**To do:**
Give the material as a Markdown table with the columns Number and Record line, one row per line and blank lines omitted. Begin at the line that contains "Identify the location", continue through the end of the material, and leave out the pictures.

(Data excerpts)
*** Begin section ***

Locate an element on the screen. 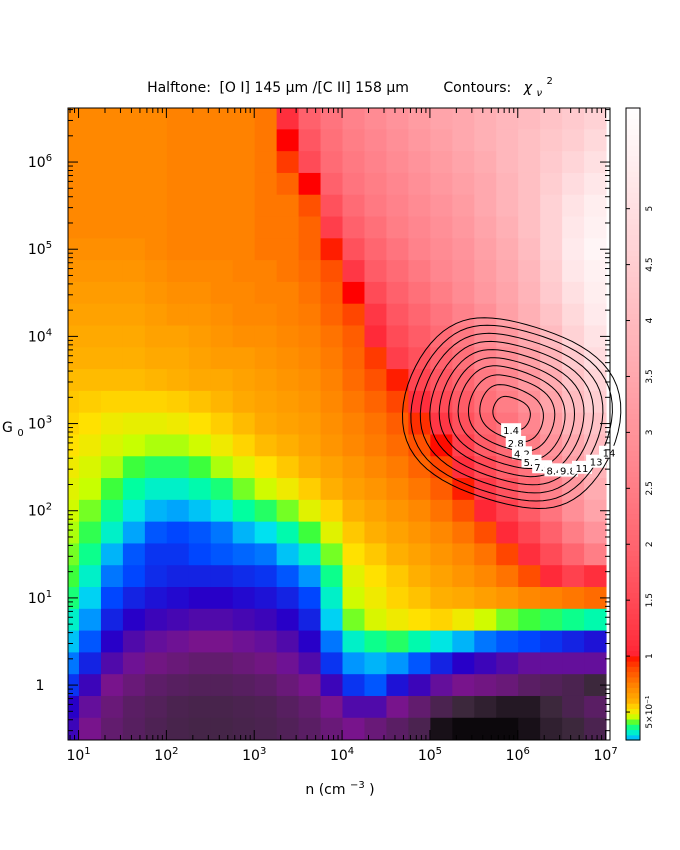 The height and width of the screenshot is (850, 680). y-axis-label-text: G is located at coordinates (8, 428).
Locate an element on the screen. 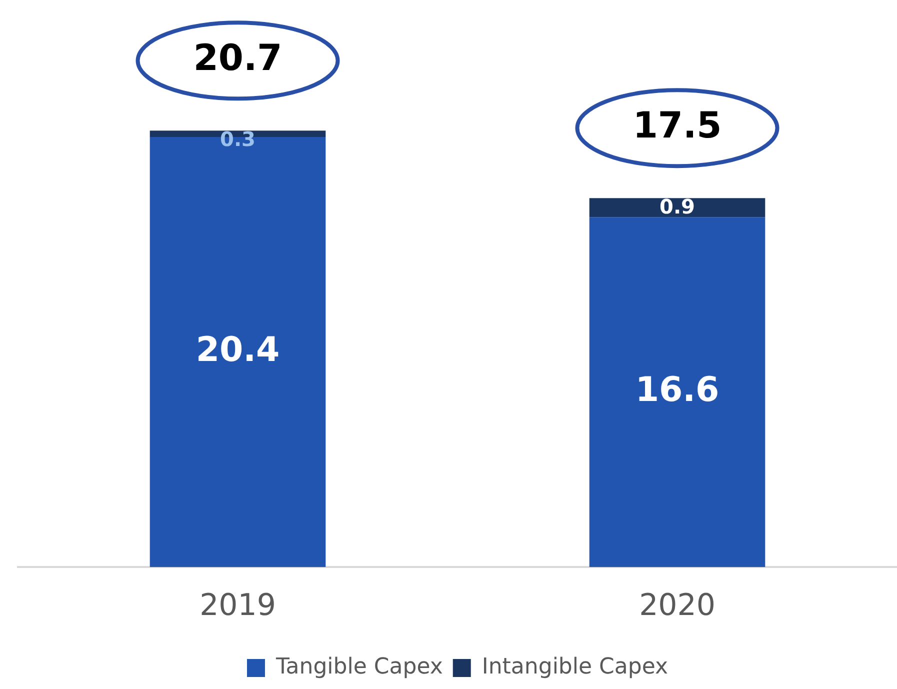 Image resolution: width=897 pixels, height=689 pixels. total-label: 20.7 is located at coordinates (238, 59).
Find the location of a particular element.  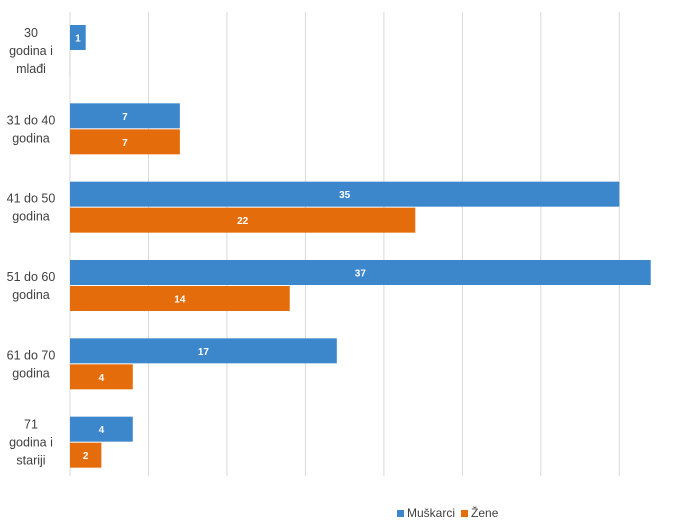

legend: Muškarci Žene is located at coordinates (450, 513).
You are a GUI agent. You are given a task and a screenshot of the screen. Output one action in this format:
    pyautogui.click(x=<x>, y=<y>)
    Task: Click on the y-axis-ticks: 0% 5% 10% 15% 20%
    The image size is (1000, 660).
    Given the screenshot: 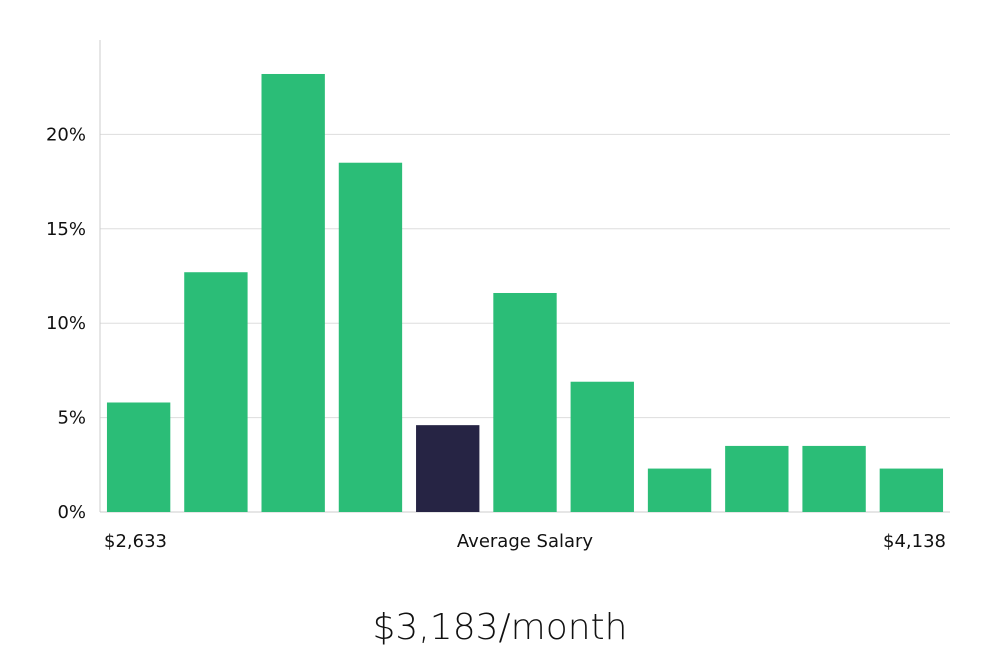 What is the action you would take?
    pyautogui.click(x=66, y=324)
    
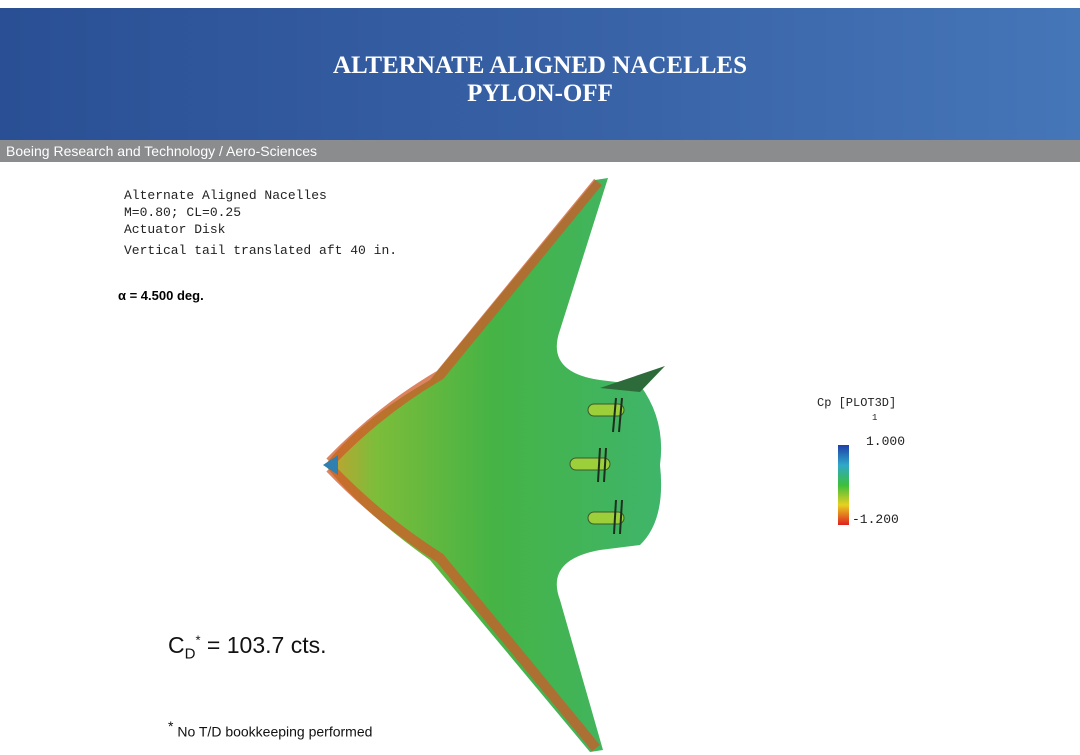  What do you see at coordinates (266, 645) in the screenshot?
I see `drag-value: = 103.7 cts.` at bounding box center [266, 645].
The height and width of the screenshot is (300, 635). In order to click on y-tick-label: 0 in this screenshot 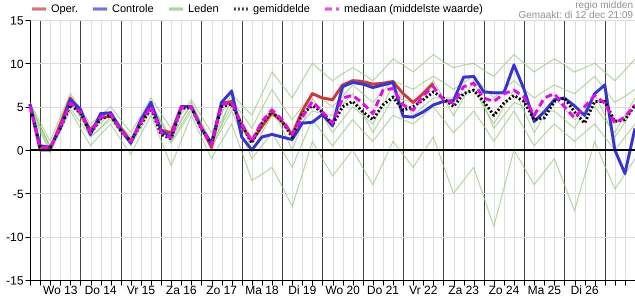, I will do `click(20, 151)`.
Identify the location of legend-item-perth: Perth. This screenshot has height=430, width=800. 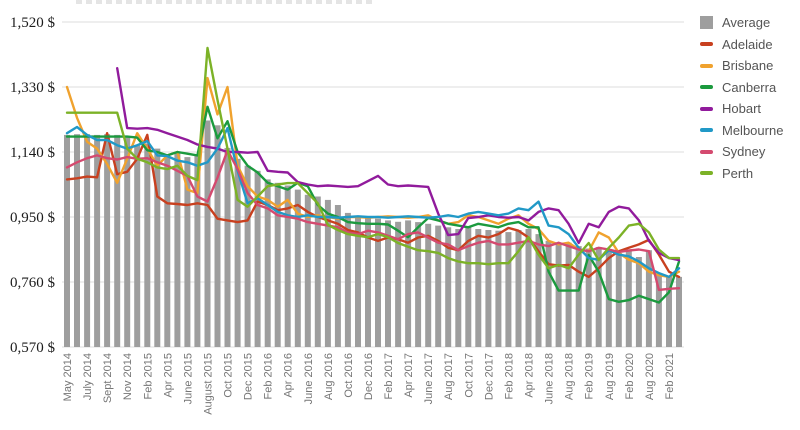
(750, 174).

*** End section ***

**Solved problem:**
| Number | Record line |
|---|---|
| 1 | Identify the location of legend-item-perth: Perth. This screenshot has height=430, width=800.  |
| 2 | (750, 174). |